[[ MATERIAL TO PROCESS, beginning ]]

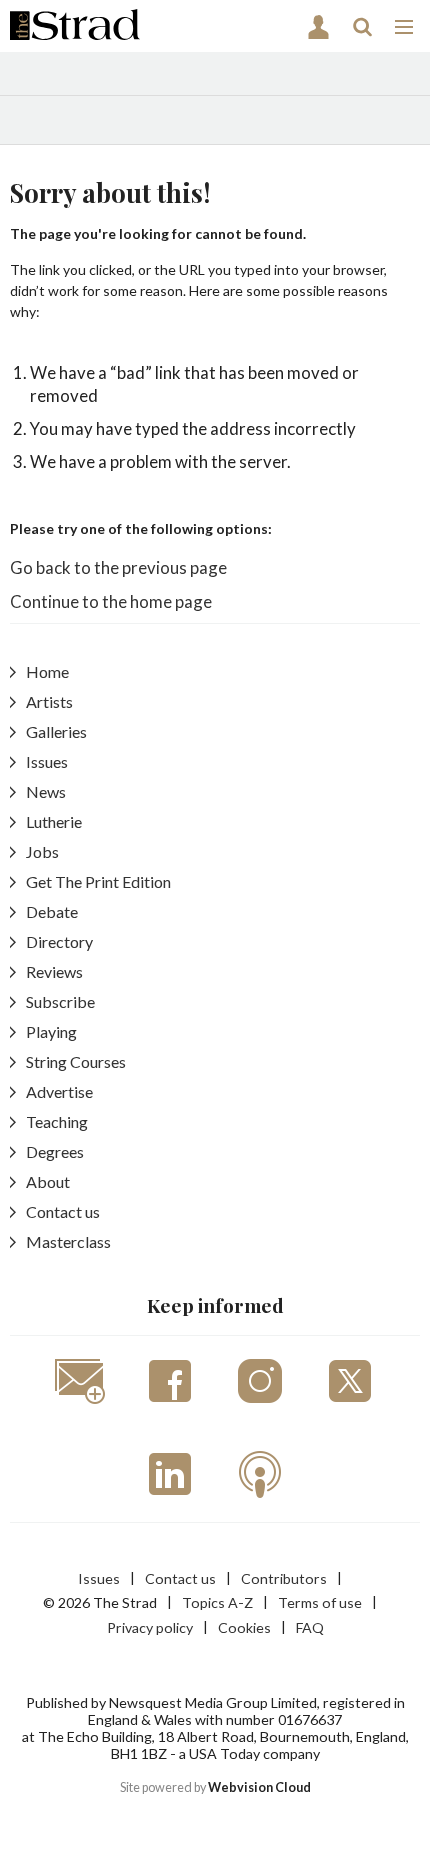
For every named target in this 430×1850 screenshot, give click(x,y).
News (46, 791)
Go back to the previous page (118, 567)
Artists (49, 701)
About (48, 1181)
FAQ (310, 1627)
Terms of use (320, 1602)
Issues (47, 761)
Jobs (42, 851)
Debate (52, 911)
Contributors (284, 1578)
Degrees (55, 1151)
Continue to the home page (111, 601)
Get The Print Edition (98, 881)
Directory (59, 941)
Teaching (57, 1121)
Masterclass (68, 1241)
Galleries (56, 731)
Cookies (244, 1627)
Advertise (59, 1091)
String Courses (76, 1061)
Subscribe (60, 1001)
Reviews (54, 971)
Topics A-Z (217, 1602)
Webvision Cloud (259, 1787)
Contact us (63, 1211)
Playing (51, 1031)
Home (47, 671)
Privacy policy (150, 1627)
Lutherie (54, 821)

[[ MATERIAL TO PROCESS, end ]]

*TASK OBJECTIVE*.
Restate all entries above exactly, but not the images.

*SOLUTION TO THIS PROBLEM*.
For every named target in this 430×1850 screenshot, give click(x,y).
News (46, 791)
Go back to the previous page (118, 567)
Artists (49, 701)
About (48, 1181)
FAQ (310, 1627)
Terms of use (320, 1602)
Issues (47, 761)
Jobs (42, 851)
Debate (52, 911)
Contributors (284, 1578)
Degrees (55, 1151)
Continue to the home page (111, 601)
Get The Print Edition (98, 881)
Directory (59, 941)
Teaching (57, 1121)
Masterclass (68, 1241)
Galleries (56, 731)
Cookies (244, 1627)
Advertise (59, 1091)
String Courses (76, 1061)
Subscribe (60, 1001)
Reviews (54, 971)
Topics A-Z (217, 1602)
Webvision Cloud (259, 1787)
Contact us (63, 1211)
Playing (51, 1031)
Home (47, 671)
Privacy policy (150, 1627)
Lutherie (54, 821)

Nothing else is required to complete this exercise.